Part of her anger is that she is now working harder and I apparently am not. This has been going on now for 8 months. Curiously, all the extra money she has been earning from overtime, etc. she has been putting into her biological kids' college savings and also to pay for her daughter's traveling abroad this past year (life is rough). She hasn't yet paid $1 towards this college loan I signed for. It has just come due this past month and I have started paying from my own discretionary income.

She plans to work overtime the next 8 years so her kids' will have no loans and meanwhile beat me over the head.

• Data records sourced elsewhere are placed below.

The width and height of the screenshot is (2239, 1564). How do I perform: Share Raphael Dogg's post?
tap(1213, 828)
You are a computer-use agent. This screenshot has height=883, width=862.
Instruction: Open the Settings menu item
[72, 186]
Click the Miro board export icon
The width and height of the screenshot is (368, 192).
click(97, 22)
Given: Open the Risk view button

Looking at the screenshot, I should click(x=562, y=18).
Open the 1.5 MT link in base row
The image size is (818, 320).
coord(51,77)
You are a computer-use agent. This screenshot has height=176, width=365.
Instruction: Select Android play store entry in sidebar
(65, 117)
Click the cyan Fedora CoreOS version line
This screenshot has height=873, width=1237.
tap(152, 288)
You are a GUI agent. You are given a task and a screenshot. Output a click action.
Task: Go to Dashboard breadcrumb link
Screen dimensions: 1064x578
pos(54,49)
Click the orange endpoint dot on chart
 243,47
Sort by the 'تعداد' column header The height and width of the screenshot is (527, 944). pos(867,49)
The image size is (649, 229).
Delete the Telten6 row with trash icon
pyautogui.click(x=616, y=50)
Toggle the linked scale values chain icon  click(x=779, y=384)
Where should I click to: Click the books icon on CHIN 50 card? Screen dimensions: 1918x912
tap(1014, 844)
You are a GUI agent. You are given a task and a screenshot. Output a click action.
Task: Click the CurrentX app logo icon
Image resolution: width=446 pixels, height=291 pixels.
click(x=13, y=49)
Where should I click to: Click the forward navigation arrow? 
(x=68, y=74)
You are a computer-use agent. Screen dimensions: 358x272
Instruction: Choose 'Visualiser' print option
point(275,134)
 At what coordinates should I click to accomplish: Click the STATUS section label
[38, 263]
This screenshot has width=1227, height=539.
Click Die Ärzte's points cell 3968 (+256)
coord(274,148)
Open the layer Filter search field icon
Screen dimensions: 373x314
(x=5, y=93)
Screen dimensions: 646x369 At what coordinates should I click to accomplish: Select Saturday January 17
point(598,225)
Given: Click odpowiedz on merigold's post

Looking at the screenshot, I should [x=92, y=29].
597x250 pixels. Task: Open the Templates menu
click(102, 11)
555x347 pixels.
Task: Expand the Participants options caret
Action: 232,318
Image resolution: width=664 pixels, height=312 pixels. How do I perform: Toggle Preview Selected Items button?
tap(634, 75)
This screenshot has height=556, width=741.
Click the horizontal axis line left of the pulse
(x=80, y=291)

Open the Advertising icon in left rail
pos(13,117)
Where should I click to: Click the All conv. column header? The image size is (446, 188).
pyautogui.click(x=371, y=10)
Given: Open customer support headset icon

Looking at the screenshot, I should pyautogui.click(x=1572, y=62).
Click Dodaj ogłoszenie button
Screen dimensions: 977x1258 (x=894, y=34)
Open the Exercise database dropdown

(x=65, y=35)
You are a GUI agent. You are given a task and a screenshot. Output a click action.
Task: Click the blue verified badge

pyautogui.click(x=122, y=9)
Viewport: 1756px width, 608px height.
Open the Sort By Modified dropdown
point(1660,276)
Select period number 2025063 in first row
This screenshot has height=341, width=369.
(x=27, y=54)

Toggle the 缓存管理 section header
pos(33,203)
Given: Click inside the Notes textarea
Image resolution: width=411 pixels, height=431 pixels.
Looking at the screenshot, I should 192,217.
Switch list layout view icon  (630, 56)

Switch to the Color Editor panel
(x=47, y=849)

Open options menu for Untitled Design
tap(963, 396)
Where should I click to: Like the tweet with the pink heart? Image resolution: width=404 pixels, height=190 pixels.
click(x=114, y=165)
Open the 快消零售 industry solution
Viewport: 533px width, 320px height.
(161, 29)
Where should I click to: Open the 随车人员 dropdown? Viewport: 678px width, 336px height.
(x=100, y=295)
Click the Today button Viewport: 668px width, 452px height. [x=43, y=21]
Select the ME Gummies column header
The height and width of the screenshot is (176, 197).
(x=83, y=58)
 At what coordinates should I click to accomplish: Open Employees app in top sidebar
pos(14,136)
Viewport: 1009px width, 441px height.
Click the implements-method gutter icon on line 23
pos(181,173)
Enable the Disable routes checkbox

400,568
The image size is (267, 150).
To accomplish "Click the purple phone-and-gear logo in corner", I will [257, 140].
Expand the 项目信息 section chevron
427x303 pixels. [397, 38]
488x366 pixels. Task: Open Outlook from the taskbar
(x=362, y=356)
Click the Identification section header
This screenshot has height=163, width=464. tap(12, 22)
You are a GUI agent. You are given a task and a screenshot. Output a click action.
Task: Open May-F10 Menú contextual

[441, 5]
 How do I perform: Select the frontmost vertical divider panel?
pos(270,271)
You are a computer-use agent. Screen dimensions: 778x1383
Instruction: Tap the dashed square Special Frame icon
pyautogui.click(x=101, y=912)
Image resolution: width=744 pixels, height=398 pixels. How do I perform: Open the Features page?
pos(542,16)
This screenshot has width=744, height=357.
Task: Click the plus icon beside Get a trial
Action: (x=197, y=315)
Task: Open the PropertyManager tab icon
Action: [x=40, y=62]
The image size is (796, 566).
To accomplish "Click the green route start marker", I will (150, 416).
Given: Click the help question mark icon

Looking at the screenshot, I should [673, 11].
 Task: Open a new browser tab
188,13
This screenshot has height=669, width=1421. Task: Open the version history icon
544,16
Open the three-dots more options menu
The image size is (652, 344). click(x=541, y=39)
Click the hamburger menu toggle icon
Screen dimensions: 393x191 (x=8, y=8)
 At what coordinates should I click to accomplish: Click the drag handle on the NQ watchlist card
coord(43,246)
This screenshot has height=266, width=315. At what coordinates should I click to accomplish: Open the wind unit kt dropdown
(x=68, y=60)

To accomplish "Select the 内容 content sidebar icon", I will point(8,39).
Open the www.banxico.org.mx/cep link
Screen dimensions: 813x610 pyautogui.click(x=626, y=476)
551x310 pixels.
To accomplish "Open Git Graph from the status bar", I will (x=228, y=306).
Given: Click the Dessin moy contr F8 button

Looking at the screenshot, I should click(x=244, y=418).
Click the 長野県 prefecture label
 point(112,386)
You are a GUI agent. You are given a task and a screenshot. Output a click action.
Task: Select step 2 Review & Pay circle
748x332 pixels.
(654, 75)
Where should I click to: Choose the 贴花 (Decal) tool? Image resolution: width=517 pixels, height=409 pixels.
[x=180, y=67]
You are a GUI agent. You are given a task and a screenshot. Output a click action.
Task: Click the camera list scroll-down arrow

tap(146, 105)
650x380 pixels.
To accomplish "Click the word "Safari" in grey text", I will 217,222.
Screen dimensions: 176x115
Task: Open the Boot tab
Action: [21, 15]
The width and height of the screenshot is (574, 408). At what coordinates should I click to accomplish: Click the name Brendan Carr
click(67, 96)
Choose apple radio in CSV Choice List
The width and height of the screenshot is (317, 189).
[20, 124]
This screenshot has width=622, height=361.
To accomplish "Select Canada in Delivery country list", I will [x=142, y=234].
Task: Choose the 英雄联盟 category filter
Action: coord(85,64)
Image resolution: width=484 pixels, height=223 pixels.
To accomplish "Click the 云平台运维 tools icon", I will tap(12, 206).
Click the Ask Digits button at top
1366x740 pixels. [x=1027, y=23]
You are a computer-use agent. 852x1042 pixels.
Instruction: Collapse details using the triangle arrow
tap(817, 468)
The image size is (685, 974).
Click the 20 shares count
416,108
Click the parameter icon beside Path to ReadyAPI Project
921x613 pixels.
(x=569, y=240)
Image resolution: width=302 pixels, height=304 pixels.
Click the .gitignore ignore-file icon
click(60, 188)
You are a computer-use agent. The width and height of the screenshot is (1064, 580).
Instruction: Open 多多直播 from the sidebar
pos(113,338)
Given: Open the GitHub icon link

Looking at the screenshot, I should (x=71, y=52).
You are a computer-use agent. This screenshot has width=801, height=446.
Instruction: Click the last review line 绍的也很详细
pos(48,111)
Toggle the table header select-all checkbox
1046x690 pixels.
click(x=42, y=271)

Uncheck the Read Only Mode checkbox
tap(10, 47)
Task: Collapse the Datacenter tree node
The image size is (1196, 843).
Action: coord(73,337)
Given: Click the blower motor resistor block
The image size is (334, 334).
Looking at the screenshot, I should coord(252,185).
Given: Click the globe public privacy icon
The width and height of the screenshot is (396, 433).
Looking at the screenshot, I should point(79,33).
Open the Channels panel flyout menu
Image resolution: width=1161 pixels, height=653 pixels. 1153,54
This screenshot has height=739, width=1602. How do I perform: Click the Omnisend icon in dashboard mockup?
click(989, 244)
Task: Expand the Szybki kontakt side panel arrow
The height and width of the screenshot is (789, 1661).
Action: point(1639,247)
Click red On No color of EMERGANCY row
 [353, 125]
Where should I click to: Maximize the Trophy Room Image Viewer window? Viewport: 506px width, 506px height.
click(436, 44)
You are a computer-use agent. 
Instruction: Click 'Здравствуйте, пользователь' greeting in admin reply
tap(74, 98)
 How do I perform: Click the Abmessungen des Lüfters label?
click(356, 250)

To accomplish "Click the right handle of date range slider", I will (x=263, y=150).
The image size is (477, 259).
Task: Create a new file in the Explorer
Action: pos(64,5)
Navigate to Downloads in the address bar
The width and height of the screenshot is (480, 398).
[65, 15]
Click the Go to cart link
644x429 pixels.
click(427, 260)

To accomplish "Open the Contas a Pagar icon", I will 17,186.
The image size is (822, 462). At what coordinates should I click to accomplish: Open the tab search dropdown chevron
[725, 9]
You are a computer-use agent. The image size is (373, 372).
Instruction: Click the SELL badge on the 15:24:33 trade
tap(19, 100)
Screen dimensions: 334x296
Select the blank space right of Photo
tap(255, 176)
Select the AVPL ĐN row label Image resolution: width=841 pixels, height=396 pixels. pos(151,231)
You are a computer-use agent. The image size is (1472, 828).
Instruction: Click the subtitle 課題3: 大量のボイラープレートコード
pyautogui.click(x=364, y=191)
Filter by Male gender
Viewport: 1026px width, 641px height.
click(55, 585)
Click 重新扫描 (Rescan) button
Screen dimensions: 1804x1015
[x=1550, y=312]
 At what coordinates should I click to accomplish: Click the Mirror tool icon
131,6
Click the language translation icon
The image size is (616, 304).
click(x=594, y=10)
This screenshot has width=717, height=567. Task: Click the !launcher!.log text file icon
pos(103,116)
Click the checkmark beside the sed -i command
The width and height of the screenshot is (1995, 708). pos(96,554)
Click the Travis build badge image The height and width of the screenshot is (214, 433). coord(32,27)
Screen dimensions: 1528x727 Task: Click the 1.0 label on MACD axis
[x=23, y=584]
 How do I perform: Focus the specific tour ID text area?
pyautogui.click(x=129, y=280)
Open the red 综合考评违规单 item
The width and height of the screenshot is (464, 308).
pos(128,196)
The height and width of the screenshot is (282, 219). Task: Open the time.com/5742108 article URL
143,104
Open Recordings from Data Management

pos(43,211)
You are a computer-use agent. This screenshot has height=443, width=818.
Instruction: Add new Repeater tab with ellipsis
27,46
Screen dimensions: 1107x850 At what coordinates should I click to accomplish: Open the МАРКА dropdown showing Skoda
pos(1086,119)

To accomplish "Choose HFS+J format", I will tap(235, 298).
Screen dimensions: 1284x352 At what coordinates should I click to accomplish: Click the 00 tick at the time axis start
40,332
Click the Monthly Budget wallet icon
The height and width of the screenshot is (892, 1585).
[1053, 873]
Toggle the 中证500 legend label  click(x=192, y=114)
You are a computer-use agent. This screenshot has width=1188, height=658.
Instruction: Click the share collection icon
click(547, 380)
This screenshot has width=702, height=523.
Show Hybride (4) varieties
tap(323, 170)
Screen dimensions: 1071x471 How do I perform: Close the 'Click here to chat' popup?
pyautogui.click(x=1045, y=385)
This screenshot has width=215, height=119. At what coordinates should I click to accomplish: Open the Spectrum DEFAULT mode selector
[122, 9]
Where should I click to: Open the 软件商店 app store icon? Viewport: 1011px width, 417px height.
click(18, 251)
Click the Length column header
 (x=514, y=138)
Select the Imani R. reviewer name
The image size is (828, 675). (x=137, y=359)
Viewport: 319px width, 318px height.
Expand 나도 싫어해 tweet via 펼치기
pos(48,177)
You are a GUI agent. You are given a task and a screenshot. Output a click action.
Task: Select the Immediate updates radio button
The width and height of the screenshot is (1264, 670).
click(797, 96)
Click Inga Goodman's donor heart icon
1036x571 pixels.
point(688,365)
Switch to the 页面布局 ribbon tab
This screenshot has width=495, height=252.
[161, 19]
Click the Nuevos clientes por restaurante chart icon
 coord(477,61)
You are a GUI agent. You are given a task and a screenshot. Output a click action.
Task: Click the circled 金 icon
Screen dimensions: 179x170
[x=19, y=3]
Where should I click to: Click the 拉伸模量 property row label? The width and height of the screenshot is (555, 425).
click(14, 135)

Just 2 days ago we had another counseling session where she accused me of betraying her trust and was still livid about the whole thing. 

Anyway, just venting.


----------



## husbandfool (May 20, 2012)

Maybe the thing to do is to budget our living expenses and each of us contribute towards half of that ... sharing the living expenses. Then, we each can keep the rest of our paychecks as our own discretionary income. This way I can pay for my daughter's college loans and she can do what she wants with her money. 

I could do this but, am not sure if this would be a constructive suggestion. Any thoughts out there?


----------



## Omegaa (Nov 17, 2012)

OhGeesh said:


> You guys obviously have much bigger problems then who is paying for college.
> 
> Therapy asap!!


Yes..That's essentially what I was sensing...

Wife will probably stay in this marriage so long as she needs her husband's (i.e. her second) incomes to keep going whilst she's working extra hard to send her biological children to College. After that, not sure what is left in this marriage to her? 

She sounds like a warrior mum. I have every respect to her. 
She probably knows you also need her incomes to keep going. (she knows you will stick around no matter how badly she treats you?)

You need to sit her down and ask if she actually loves you (even if you had lost all your incomes?) Her comments towards you make me think she does not have much respect to you. 

Definitely, it is a money problem but there's a bigger picture (problems) for sure. No amount of therapy would help if she doesn't love you.


----------



## husbandfool (May 20, 2012)

My wife is indeed a warrior. She was a single mother for 4 years before we married and she was used to running things a certain way.

Her way of solving problems is to take them on herself and throw herself at them ... be superwoman! This is great but, it comes at a price for me. There is little teamwork and she ends up taking on too much and becoming bitter over time. She becomes the "superwoman" while I become "small" in her mind. I recognize this tendency and have been working on trying to dilute it. Not very successful yet.


----------



## Kelgirl (Dec 30, 2012)

husbandfool said:


> We've been married 10 years now and have been seeing couples counseling the last 3 years on a regular basis ... even before this all blew up.
> 
> She sometimes gives me a kiss and says I love you but, most of the time she tends to be distant and self absorbed. She has taken to working more days and taking extra shifts whenever she can, to help with our finances. This has us separated even more. I am salaried so can't get overtime pay. I am looking for a weekend job to help out but, not a lot so far that would work alongside my current job schedule.
> 
> ...


*Kudos for you to start counseling and to help your daughter with college. Yes, you should have discussed it with your wife since the debt will effect your household.. But sounds like you are trying to make things right.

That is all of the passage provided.